Elected councils for the Wet’suwet’en and other Indigenous bands have signed lucrative “impact benefit agreements” with TransCanada (now called TC Energy), builder of the Coastal GasLink pipeline that would bring fracked gas 670 kilometres from Dawson Creek, B.C., to an LNG Canada liquefaction plant at Kitimat, B.C. (A consortium that includes Malaysian, Chinese and Korean companies owns LNG Canada.) Wet’suwet’en hereditary chiefs oppose pipeline projects that threaten the health and well-being of people who live in the territory, which they have never ceded or surrendered. 

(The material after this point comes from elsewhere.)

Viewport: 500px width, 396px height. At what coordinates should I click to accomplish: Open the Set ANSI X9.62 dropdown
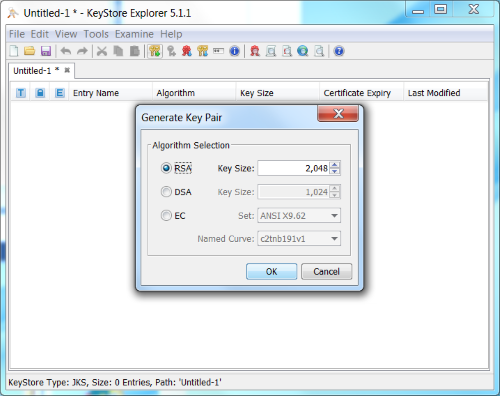click(x=299, y=216)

Governments of B.C. and Canada claim agreements with elected band councils constitute consent, even though Supreme Court cases, including 1997’s Delgamuukw v. the Queen, which involved the Gitxsan and Wet’suwet’en, have recognized traditional governance forms, including the hereditary chief and clan system, on traditional territories. Elected band councils are more like municipal councils that have limited jurisdiction only over reserve lands. 

The hereditary chief system was in place long before settlers and colonizers arrived. Chiefs, clans and house groups are responsible to the land and the people, and chiefs can be removed if they fail to fulfill their duties. The band council system is a product of the Indian Act, which also gave us residential schools.

The councils can’t be faulted for signing the agreements. Money and jobs are needed to support communities that struggle under the current economic system. But pipelines and other fossil fuel projects provide mostly short-term jobs and economic benefits, mainly related to pipeline construction. As with many elected bodies, it’s difficult for the councils to look beyond immediate priorities and election-cycle timelines.

The hereditary chiefs’ and land defenders’ world view goes beyond this pipeline and Indigenous issues. Neskonlith First Nation Chief Judy Wilson, of the Union of B.C. Indian Chiefs, told news magazine the Tyee that defenders are standing up for everyone in the face of global warming. 

“That’s what the Indigenous land defenders are talking about when they say we need to protect the land and the water,” she said. “It’s critical and crucial to every Canadian. Not only in B.C. and Canada, but globally there has to be an awakening now.”